◆ GOAL OF THE EXERCISE: Copy the data that follows exactly. Include no pictures.
#### ENTRIES SHOWN ####
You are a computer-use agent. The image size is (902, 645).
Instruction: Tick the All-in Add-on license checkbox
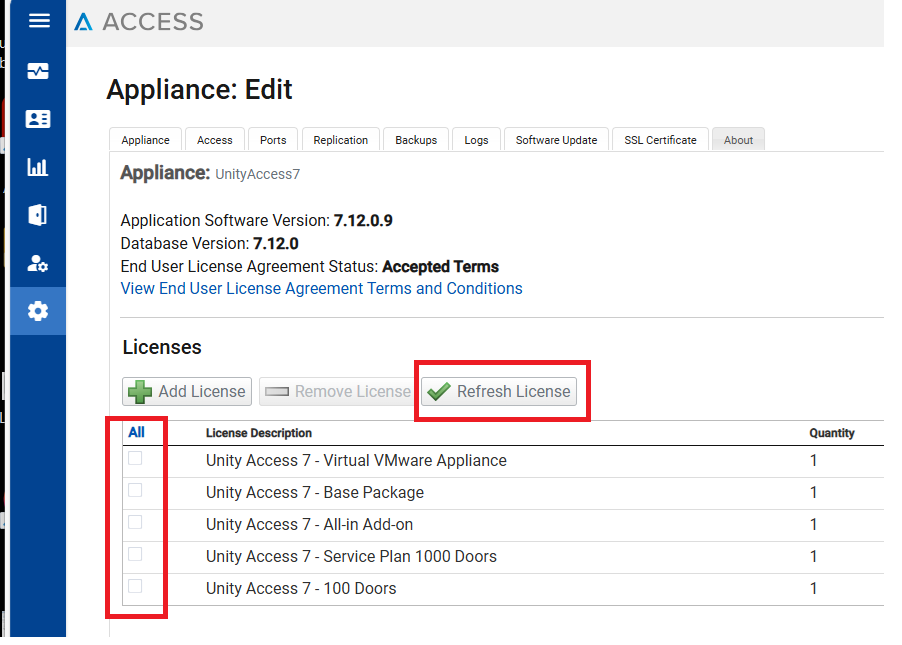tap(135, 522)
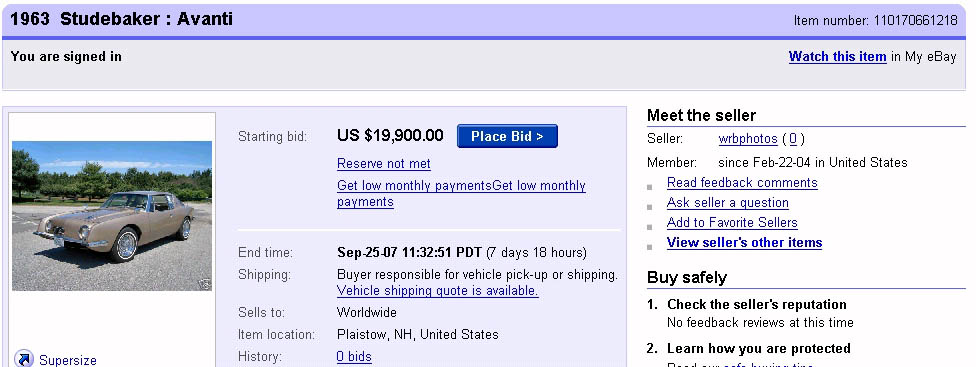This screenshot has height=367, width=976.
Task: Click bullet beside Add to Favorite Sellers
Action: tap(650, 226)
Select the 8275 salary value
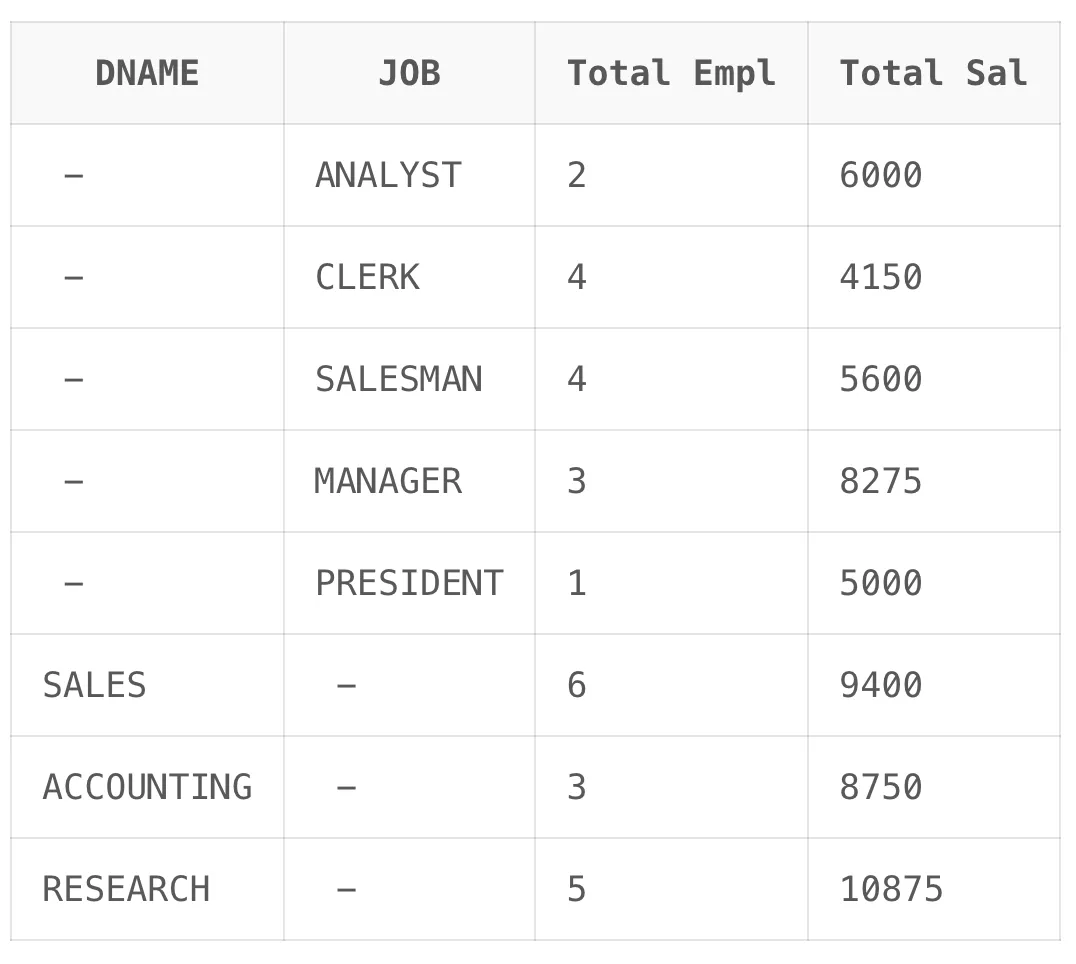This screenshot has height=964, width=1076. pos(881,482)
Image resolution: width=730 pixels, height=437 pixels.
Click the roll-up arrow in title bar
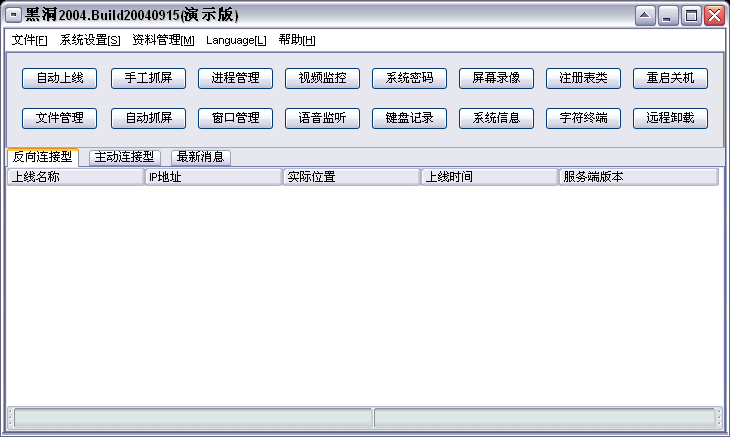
####
◆ RESULT OF THIS TASK:
You are a computer-use agent. The image size is (902, 645).
Instruction: Tick the All-in Add-on license checkbox
tap(135, 522)
This screenshot has height=367, width=976.
Task: Click bullet beside Add to Favorite Sellers
Action: tap(650, 226)
Select the 8275 salary value
This screenshot has height=964, width=1076. pos(881,482)
Image resolution: width=730 pixels, height=437 pixels.
Click the roll-up arrow in title bar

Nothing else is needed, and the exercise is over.